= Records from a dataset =
★ ★ ★ ★

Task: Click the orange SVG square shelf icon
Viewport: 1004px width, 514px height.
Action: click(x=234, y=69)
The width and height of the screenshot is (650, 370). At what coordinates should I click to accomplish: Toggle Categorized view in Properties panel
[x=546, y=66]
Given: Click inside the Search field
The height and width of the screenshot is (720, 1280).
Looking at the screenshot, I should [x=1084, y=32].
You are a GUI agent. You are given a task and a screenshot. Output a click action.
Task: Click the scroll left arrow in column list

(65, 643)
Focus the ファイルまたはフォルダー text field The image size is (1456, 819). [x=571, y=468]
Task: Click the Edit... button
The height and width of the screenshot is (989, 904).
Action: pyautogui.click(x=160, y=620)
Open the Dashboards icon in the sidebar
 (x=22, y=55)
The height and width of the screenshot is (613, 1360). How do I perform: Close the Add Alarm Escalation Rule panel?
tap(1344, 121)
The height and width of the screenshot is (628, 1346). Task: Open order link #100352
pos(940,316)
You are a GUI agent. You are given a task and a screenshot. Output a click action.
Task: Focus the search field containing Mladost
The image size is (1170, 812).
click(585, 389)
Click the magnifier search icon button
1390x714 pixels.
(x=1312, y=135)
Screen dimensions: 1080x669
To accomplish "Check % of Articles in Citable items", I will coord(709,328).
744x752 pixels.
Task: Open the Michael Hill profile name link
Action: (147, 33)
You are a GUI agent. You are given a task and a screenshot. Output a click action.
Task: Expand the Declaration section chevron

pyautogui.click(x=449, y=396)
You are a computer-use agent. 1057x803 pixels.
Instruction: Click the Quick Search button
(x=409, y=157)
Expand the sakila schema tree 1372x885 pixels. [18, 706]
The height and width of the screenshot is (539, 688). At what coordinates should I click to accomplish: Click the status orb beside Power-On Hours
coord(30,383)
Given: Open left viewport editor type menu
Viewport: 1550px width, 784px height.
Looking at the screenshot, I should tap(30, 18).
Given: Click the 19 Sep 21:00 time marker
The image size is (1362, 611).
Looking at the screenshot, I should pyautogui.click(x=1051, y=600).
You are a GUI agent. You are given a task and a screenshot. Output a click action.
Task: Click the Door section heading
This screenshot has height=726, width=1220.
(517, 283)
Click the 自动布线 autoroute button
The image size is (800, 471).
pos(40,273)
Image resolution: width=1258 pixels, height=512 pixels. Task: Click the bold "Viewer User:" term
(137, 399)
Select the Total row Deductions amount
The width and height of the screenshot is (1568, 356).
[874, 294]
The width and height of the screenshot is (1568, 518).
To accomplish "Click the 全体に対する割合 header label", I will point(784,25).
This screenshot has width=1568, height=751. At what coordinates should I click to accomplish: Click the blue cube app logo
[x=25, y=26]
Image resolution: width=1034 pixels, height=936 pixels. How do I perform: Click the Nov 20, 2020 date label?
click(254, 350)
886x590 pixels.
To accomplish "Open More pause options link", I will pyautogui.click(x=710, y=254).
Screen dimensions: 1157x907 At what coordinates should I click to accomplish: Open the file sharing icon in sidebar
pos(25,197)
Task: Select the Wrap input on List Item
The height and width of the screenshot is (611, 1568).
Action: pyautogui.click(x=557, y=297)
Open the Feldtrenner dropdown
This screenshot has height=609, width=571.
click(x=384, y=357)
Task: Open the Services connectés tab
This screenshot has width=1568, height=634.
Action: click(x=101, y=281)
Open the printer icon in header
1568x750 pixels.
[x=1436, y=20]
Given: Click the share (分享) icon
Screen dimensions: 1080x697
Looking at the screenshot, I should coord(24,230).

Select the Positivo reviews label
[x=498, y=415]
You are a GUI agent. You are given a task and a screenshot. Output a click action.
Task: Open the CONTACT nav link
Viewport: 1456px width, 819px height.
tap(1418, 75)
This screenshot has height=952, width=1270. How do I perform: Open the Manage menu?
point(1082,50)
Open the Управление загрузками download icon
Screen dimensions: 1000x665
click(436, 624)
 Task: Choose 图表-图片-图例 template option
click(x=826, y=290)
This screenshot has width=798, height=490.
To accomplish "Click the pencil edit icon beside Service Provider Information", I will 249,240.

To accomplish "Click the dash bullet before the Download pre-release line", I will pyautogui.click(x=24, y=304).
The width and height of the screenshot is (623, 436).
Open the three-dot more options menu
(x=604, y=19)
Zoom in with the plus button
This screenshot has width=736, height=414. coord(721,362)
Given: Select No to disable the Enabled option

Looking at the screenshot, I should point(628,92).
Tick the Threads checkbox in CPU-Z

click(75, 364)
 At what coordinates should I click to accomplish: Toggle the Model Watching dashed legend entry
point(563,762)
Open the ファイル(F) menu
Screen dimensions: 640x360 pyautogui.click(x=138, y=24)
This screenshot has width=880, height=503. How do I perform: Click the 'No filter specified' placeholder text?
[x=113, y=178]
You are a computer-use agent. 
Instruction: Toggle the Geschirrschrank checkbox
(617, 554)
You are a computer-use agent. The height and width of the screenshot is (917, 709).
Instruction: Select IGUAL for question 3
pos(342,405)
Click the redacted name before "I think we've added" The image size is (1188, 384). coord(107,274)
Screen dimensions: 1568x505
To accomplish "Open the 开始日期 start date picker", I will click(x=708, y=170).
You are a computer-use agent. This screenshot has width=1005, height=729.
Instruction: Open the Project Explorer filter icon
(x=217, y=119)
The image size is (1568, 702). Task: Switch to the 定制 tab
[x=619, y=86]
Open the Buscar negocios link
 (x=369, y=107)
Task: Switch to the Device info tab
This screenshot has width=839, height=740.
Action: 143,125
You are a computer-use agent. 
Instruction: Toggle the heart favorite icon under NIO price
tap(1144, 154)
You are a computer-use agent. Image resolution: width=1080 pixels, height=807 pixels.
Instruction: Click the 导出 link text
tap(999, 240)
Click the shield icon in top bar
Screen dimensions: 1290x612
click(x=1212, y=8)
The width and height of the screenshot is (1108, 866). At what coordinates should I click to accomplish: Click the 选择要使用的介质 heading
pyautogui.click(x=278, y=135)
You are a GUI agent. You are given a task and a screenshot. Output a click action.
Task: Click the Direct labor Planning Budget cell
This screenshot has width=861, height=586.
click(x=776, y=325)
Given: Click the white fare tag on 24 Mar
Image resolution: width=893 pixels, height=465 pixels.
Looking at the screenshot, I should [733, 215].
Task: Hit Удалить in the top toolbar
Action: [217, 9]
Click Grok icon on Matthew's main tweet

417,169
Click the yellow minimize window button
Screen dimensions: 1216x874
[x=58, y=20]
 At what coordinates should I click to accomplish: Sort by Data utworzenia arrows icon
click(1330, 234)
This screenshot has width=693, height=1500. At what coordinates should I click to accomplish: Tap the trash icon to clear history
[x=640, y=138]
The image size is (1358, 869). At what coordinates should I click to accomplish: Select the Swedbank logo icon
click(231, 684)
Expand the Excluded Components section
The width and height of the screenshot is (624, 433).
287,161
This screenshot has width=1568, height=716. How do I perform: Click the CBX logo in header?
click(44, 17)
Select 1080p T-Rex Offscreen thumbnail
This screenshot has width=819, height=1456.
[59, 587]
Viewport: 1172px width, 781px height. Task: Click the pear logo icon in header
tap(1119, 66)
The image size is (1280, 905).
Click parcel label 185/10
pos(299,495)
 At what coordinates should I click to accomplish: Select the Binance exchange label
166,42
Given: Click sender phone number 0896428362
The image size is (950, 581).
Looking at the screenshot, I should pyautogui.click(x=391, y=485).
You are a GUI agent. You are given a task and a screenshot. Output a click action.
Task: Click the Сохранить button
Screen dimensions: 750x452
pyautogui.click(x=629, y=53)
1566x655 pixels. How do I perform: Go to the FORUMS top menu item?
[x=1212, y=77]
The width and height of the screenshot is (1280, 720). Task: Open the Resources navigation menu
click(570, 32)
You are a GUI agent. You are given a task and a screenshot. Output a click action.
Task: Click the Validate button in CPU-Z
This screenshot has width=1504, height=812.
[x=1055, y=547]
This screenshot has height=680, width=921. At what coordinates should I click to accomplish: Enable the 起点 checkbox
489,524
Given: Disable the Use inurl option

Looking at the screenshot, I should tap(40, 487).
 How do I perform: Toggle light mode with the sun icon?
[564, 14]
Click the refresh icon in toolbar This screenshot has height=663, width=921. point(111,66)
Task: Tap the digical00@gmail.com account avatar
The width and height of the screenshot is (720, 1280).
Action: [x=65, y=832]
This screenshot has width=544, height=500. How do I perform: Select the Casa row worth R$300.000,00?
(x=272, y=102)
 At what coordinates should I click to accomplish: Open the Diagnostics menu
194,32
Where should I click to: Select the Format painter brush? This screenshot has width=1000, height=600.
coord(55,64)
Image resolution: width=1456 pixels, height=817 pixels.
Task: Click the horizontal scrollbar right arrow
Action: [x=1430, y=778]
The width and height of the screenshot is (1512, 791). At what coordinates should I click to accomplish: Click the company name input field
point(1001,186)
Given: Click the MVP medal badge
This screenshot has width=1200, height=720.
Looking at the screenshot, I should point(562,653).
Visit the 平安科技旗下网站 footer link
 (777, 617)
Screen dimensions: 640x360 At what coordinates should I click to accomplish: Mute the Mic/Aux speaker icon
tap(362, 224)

★ ★ ★ ★

= Problem to work on =
Please return the span of lines above that opens with the one containing "the Diagnostics menu" and closes with the final line, both included, exactly as written and nothing more.

= Task answer =
 At what coordinates should I click to accomplish: Open the Diagnostics menu
194,32
Where should I click to: Select the Format painter brush? This screenshot has width=1000, height=600.
coord(55,64)
Image resolution: width=1456 pixels, height=817 pixels.
Task: Click the horizontal scrollbar right arrow
Action: [x=1430, y=778]
The width and height of the screenshot is (1512, 791). At what coordinates should I click to accomplish: Click the company name input field
point(1001,186)
Given: Click the MVP medal badge
This screenshot has width=1200, height=720.
Looking at the screenshot, I should point(562,653).
Visit the 平安科技旗下网站 footer link
 (777, 617)
Screen dimensions: 640x360 At what coordinates should I click to accomplish: Mute the Mic/Aux speaker icon
tap(362, 224)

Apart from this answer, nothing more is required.